Study material:
__________
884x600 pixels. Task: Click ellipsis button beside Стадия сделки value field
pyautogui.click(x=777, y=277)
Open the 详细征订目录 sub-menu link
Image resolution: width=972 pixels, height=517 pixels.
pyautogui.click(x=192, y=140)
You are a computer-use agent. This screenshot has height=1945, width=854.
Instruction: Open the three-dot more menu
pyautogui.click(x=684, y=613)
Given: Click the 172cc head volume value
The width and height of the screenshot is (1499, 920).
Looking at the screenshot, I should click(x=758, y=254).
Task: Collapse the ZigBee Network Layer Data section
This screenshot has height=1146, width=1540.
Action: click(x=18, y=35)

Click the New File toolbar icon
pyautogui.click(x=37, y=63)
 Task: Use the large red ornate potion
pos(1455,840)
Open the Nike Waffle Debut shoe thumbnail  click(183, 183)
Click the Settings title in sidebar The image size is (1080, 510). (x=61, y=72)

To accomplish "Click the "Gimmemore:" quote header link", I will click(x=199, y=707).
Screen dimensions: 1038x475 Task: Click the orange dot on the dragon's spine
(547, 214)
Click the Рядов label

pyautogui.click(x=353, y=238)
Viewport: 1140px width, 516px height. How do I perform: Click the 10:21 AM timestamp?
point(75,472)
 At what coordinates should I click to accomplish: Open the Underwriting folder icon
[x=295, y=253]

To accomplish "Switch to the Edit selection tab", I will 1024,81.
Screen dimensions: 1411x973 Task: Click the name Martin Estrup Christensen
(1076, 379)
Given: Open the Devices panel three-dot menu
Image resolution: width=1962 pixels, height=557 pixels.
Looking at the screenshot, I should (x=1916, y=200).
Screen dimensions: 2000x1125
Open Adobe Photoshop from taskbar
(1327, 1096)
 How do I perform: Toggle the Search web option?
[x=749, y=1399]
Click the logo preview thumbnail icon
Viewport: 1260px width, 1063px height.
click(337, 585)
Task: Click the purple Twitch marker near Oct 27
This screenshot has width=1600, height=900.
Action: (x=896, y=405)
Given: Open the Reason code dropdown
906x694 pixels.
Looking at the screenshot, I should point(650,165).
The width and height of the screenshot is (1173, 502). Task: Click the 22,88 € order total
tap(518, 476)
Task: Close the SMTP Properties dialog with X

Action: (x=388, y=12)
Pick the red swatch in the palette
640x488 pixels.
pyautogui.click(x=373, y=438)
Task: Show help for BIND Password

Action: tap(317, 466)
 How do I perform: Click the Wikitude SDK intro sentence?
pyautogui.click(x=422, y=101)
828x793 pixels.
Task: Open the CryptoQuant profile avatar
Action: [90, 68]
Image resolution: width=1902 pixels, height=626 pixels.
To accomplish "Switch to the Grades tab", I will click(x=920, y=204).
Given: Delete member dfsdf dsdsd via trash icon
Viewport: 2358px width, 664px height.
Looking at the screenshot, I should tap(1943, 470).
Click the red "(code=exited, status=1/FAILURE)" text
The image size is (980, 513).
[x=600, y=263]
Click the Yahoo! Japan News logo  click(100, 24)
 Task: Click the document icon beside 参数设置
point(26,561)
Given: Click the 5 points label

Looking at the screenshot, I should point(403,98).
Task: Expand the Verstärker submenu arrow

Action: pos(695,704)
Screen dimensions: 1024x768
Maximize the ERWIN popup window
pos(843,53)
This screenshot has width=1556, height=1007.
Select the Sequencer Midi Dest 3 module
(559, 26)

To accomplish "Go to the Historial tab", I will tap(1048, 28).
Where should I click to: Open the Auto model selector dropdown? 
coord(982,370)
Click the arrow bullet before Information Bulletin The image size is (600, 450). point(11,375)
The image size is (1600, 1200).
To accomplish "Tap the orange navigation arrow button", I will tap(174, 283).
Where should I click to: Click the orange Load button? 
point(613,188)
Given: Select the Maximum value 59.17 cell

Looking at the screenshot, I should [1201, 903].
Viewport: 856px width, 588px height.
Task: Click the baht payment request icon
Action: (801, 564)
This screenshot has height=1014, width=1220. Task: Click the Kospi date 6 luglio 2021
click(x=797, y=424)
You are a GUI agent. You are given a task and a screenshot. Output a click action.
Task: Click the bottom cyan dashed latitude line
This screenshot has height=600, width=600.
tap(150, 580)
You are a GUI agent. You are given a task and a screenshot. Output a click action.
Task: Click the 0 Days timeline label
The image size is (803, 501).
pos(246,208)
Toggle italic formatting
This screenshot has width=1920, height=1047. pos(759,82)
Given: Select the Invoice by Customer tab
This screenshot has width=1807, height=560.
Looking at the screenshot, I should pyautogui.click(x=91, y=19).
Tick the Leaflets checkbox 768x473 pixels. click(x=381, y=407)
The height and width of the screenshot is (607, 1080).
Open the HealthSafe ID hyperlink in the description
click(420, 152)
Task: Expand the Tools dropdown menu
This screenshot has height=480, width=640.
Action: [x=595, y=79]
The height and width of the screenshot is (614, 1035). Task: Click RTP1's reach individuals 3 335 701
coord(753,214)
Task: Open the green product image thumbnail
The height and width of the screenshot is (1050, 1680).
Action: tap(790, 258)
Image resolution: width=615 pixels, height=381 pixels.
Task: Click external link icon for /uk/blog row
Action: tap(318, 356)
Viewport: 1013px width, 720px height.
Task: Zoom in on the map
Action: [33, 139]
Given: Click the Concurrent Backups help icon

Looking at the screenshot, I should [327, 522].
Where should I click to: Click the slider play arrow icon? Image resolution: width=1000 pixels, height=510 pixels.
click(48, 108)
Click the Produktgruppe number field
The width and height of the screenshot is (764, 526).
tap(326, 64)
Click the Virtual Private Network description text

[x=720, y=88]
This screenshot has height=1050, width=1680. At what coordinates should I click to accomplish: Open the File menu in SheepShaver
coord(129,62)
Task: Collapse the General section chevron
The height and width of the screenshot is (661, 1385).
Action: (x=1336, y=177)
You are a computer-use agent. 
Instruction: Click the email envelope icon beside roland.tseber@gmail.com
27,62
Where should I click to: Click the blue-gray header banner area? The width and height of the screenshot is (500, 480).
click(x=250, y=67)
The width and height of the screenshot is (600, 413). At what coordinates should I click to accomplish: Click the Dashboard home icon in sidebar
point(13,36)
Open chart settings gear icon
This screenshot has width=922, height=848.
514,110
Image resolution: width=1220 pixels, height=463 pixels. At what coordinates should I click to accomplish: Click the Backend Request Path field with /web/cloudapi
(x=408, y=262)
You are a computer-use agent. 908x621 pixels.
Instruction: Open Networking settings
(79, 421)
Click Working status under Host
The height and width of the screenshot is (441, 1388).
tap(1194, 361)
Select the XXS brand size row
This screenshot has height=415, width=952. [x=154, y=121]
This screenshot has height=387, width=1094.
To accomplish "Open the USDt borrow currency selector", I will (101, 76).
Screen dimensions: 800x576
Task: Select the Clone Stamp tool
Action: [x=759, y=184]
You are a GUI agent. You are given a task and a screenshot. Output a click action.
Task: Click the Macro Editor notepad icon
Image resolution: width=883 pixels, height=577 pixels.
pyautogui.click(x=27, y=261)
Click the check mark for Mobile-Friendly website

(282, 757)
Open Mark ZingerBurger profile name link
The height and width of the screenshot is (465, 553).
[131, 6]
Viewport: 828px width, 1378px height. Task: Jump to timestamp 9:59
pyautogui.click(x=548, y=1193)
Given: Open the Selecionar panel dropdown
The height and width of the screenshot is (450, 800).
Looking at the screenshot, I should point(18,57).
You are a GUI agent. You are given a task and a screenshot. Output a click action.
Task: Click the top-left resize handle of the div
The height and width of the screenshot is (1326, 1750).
__________
Exercise aim:
Gather and copy every line of the data in which the string "computer" is found.

Response for this exercise:
You are a computer-use agent. This screenshot has height=1945, width=854.
You are a computer-use agent. 
You are a computer-use agent. 908x621 pixels.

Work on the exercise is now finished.